Non-Alcoholic Fatty Liver Disease and the Left Ventricle Mass Index in Obese Children
|Beray Selver1, Enver Simsek2*, Ugur Kocabas3 and Yildiz Dallar1|
|1Department of Pediatrics, Ankara Research and Training Hospital, Ankara, Turkey|
|2Department of Pediatrics, Division of Endocrinology, Eskisehir Osmangazi University, School of Medicine, Eskisehir, Turkey|
|3Department of Cardiology, Ankara Research and Training Hospital, Ankara, Turkey|
|Corresponding Author :||Prof. Dr. Enver Simsek
Department of Pediatrics
Division of Pediatric Endocrinology
Eskisehir Osmangazi University
School of Medicine, Eskisehir, Turkey
E-mail: [email protected]
|Received February 24, 2012; Accepted May 26, 2012; Published May 25, 2012|
|Citation: Selver B, Simsek E, Kocabas U, Dallar Y (2012) Non-Alcoholic Fatty Liver Disease and the Left Ventricle Mass Index in Obese Children. J Metabolic Synd 1:110. doi:10.4172/2167-0943.1000110|
|Copyright: © 2012 Selver B. This is an open-access article distributed under the terms of the Creative Commons Attribution License, which permits unrestricted use, distribution, and reproduction in any medium, provided the original author and source are credited.|
Objective: To investigate Nonalcoholic Fatty Liver Disease (NAFLD), the Left Ventricle Mass Index (LVMI), and the relationship between NAFLD and LVMI in obese children.

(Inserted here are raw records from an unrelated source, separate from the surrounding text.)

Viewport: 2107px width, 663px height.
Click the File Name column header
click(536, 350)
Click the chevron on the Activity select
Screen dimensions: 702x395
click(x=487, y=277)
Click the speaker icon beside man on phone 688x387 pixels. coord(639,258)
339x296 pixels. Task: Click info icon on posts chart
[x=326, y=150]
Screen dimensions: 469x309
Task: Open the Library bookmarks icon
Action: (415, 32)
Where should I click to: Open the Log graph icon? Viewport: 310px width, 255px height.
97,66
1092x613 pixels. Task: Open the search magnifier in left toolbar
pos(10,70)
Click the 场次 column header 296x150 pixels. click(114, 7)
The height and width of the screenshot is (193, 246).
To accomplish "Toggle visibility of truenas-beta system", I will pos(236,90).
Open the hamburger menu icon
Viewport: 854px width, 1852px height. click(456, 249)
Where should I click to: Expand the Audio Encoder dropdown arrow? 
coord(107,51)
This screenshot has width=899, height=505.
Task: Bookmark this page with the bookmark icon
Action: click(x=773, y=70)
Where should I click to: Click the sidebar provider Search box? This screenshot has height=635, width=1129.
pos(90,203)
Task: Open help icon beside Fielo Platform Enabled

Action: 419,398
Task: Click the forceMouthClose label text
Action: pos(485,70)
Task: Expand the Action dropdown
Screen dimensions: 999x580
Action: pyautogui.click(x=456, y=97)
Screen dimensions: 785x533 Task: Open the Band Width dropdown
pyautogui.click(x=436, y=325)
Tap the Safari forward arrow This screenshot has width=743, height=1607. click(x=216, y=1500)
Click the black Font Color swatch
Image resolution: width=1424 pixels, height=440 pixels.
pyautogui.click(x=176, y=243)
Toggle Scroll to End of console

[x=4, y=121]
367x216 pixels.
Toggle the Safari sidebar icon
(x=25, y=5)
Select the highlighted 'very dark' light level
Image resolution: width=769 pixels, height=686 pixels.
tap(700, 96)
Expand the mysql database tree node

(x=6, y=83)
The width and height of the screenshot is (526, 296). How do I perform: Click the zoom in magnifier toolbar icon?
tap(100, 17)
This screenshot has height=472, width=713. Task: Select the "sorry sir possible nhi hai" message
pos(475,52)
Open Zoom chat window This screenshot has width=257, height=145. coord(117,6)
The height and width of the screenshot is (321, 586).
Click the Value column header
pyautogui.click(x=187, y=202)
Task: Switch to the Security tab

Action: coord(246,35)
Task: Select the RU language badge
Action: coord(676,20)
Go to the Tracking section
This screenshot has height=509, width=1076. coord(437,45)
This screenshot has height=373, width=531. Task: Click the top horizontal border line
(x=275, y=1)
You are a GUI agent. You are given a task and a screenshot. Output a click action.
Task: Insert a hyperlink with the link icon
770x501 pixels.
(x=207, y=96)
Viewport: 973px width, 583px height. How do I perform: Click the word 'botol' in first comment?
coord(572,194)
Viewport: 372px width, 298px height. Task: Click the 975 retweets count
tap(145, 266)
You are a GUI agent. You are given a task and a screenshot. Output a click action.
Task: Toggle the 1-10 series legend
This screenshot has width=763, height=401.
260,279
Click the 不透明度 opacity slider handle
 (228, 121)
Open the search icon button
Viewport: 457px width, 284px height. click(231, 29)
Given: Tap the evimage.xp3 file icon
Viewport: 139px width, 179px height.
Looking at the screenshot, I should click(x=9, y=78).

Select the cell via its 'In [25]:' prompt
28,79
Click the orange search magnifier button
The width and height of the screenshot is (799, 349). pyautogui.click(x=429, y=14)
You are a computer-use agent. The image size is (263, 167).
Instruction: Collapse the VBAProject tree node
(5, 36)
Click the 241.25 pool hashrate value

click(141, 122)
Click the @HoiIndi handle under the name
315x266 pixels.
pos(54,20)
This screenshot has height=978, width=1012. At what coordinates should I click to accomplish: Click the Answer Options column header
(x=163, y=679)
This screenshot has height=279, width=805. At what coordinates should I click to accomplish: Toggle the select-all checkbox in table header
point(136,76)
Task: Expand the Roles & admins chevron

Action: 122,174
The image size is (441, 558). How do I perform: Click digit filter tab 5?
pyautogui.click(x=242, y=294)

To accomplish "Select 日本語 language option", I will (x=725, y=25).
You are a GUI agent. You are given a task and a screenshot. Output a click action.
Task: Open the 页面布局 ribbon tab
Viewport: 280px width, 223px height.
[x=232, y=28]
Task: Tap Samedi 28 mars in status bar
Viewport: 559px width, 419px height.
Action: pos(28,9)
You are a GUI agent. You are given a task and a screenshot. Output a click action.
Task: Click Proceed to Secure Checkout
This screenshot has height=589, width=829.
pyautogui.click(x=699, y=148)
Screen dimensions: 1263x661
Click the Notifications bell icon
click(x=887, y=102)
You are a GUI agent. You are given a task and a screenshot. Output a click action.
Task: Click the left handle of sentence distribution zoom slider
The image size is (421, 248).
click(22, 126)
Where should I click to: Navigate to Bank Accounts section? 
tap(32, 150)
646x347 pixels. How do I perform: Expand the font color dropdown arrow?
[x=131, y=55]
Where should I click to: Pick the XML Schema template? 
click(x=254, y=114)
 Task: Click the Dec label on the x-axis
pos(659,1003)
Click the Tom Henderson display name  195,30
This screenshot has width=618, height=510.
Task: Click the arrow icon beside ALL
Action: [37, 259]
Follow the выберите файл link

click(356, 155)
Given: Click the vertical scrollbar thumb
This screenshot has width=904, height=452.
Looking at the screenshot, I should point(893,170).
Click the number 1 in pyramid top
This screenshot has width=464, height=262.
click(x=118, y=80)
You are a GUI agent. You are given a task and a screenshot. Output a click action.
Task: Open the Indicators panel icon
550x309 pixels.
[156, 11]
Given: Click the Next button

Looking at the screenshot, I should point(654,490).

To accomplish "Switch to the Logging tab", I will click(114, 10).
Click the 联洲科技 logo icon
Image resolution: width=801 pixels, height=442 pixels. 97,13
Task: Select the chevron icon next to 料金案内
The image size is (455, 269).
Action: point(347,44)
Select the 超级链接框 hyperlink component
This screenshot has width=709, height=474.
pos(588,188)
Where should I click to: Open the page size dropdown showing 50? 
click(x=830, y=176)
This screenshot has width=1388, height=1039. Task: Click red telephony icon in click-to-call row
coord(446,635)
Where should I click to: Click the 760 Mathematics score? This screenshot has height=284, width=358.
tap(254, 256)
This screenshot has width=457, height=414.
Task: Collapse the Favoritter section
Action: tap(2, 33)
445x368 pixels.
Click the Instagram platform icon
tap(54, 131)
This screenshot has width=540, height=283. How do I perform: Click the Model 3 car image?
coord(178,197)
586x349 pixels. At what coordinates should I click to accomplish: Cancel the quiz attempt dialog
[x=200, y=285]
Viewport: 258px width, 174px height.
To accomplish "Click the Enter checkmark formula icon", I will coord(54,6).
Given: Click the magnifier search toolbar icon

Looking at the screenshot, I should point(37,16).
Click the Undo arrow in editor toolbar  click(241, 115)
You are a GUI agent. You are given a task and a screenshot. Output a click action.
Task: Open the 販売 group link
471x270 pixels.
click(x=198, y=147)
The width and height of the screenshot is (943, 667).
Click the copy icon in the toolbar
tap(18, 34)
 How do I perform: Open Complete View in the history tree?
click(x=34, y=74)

Material and methods: Systolic (SBP) and Diastolic (DBP) Blood Pressure and waist and hip circumferences were measured. Fasting blood glucose and insulin concentrations, total cholesterol, and Triglycerides (TG) were assayed. The diagnosis of NAFLD was based on sonographic evidence of a fatty liver. The Left Ventricle Mass (LVM) was calculated from two-dimensionally guided M-mode echocardiographic measurements of the left ventricle. LVMI was calculated as LVM (g)/height (m)2.7 and Left Ventricular Hypertrophy (LVH) was defined as LVMI ≥ 95th percentile for age and gender
Results: Forty-three obese children with NAFLD, 55 obese children without NAFLD, and 48 non-obese controls were studied. Fasting insulin, homeostasis model assessment-estimated insulin resistance (HOMA-IR) index, TG, and total cholesterol levels in the obese children were significantly higher than in the controls (all p < 0.001); SBP and DBP in the obese children were also higher than in the controls. LVMI was higher in the obese children (p < 0.001), although the mean LVMI did not differ significantly between obese children with and without NAFLD (p > 0.05). The prevalence of LVH differed significantly between the obese groups and controls (all p < 0.001), while there was no significant difference between the obese subjects with and without NAFLD. LVH was present in 5 of 48 (10.4%) control subjects, 25 of 79 (31.6%) obese subjects with normotensive subjects, and 6 of 19 (36.8%) obese subjects with hypertension. The prevalence of LVH differed significantly between the obese groups and controls (all p < 0.001), whereas no significant difference was observed between obese subjects with or without hypertension (p > 0.05). In a multiple linear regression analysis, NAFLD, SBP, and DBP were not correlated with LVMI. The LVMI was closely related to the Body Mass Index-Standard Deviation Score (BMI-SDS), and Liver Longitudinal Dimension (LLD) percentile. The BMI-SDS was the only independent predictor of NAFLD and LVMI.
Conclusions: LVH and NAFLD are two important and independent covariates in obese children. Obese children with or without hypertension have significant LVH as compared with non-obese control subjects. NAFLD and casual blood pressure measurements are not predictors of LVMI in obese children.